"...there can be no question of war fought over interstellar distances."
- Poul Anderson, Is There Life On Other Worlds? (New York, 1963), p. 188.
Why not? Anderson's Technic Civilization History presents several excellent descriptions of battles between interstellar space fleets. ("Standby for hyperdrive! Standby for combat! Glory to the Emperor!")
The answer to "Why not?" is that in the concluding chapter of Is There Life On Other Worlds?, Anderson considers only Einsteinian spacecraft - either reaction drive or field drive, as explained in the Appendix which unfortunately includes equations. These are essential to this subject matter but also beyond my comprehension.
However, Larry Niven makes a start on describing slower than light interstellar warfare in Protector. The basic requirement is technologically powerful beings with indefinitely prolonged lifespans and mutually incompatible long term goals. Thus, protectors live until killed by acccident or violence and plan long term for the survival of their bloodlines but operate in a pre-hyperdrive, Bussard ramjets only period of Niven's future history.
Knowing that humanity is descended from Pak, human protectors can predict that more Pak protectors will come from galactic centre. The human protectors use telescopes not to study natural phenomena but to detect artificial radiation. When two spacecraft become mutually detectable at a distance, each must assume that the other is hostile and change course accordingly. In human space, more breeders must be transformed into protectors so that a fleet can be launched to intercept the approaching Pak. Such a conflict will last for millennia at least and unfortunately Niven has not described it for us yet. Protector ends with the human protectors setting out.
Another good fictional use of the ramjet idea would be to describe two round trips on the trade circuit. Thus, a ship leaves Earth, visits say four planets, returns to Earth, then repeats the procedure so that we see two stages of social change on four colony planets and three stages on Earth. Trade can be STL (see Anderson's Kith) and maybe war can also.
3 comments:
Hi, Paul!
I agree that Poul Anderson was skeptical of the practicality of STL interstellar warfare. But he did examine that idea in "Time Lag," where the planet Chertkoi tried to conquer Vaynamo thru expeditions spread out over decades. And I agree that interstellar warfare will be more likely and practical if a FTL drive is ever invented.

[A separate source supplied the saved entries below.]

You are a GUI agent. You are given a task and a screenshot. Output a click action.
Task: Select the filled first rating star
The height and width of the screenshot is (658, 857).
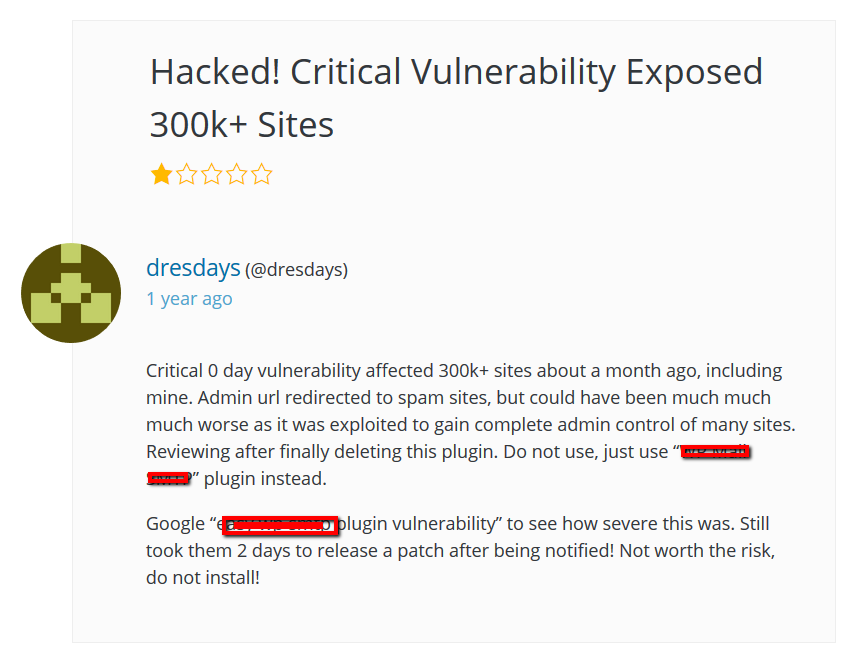[161, 174]
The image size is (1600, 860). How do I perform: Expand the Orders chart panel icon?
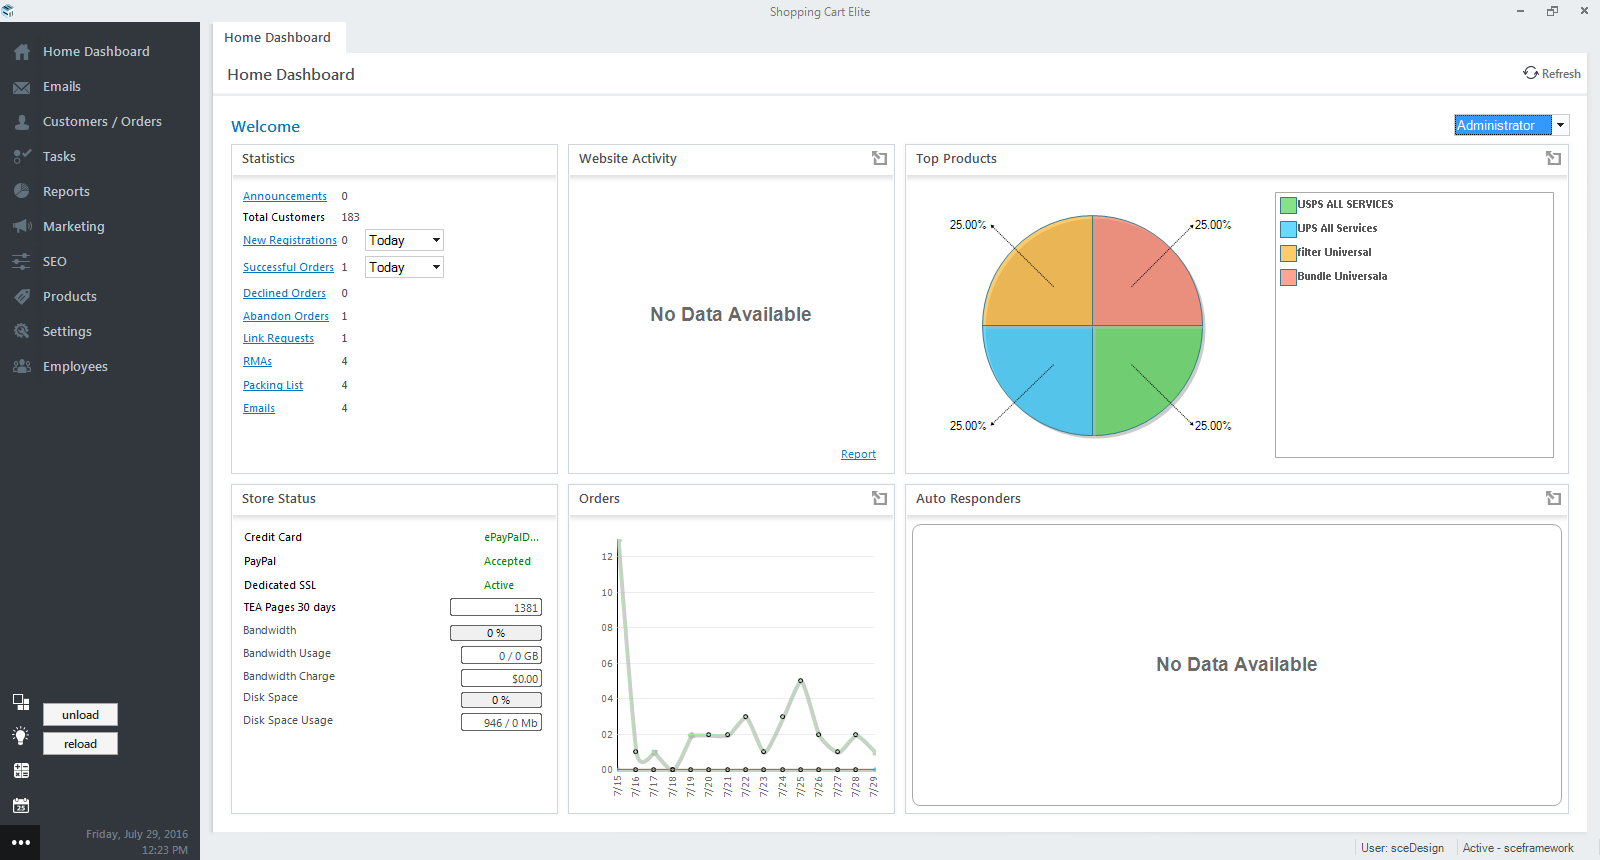879,498
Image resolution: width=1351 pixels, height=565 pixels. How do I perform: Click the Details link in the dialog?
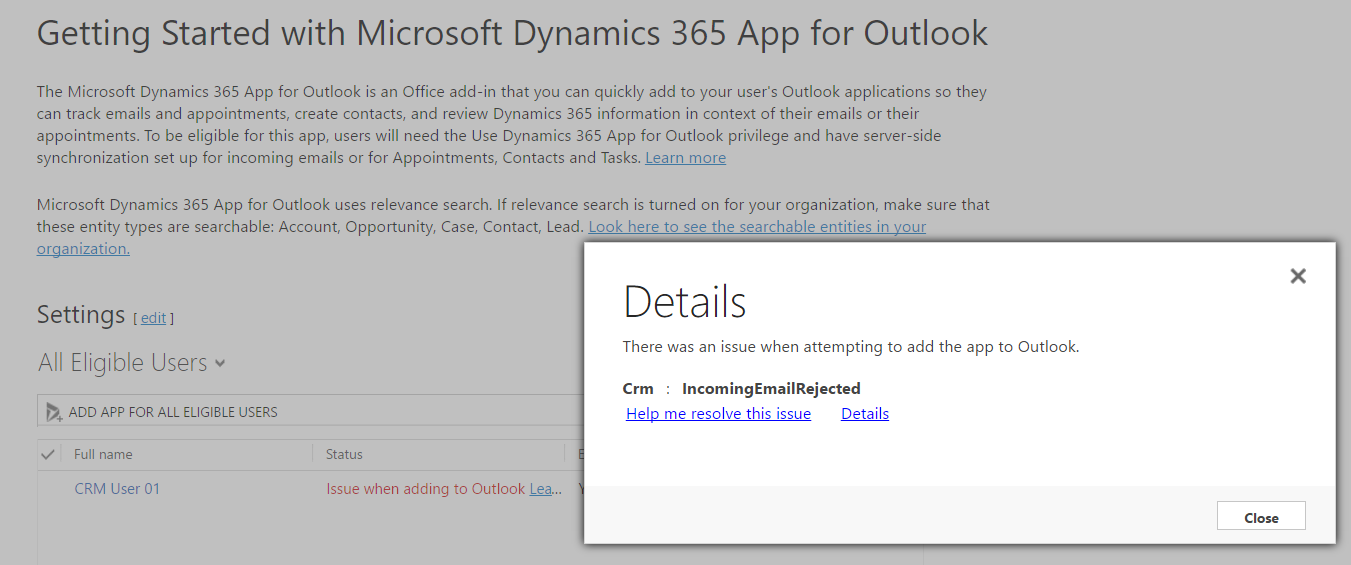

Glory to the Emperor! Sean
I forgot "Time Lag"!
Glory to...Not really, I'm a Republican (not in the American sense)!
Paul.
Hi, Paul!
And I am a conservative. Which means I'm relatively indifferent merely to FORMS of gov't. What matters is that a gov't, whatever its form, is LEGITIMATE, and accepted as such by its people. And, of course, that it obeys its own laws and accepts limitations on its powers.
Too often, indeed MOST times, any attempt at replacing a flawed but tolerable regime with a hypothetically more perfect political system has backfired GRUESOMELY. Which is why I agree with what Dominic Flandry said in THE GAME OF EMPIRE in opposing revolutions.
So, I'll take a decent, kindly well meaning Louis XVI any day over the blood drenched Robespierre.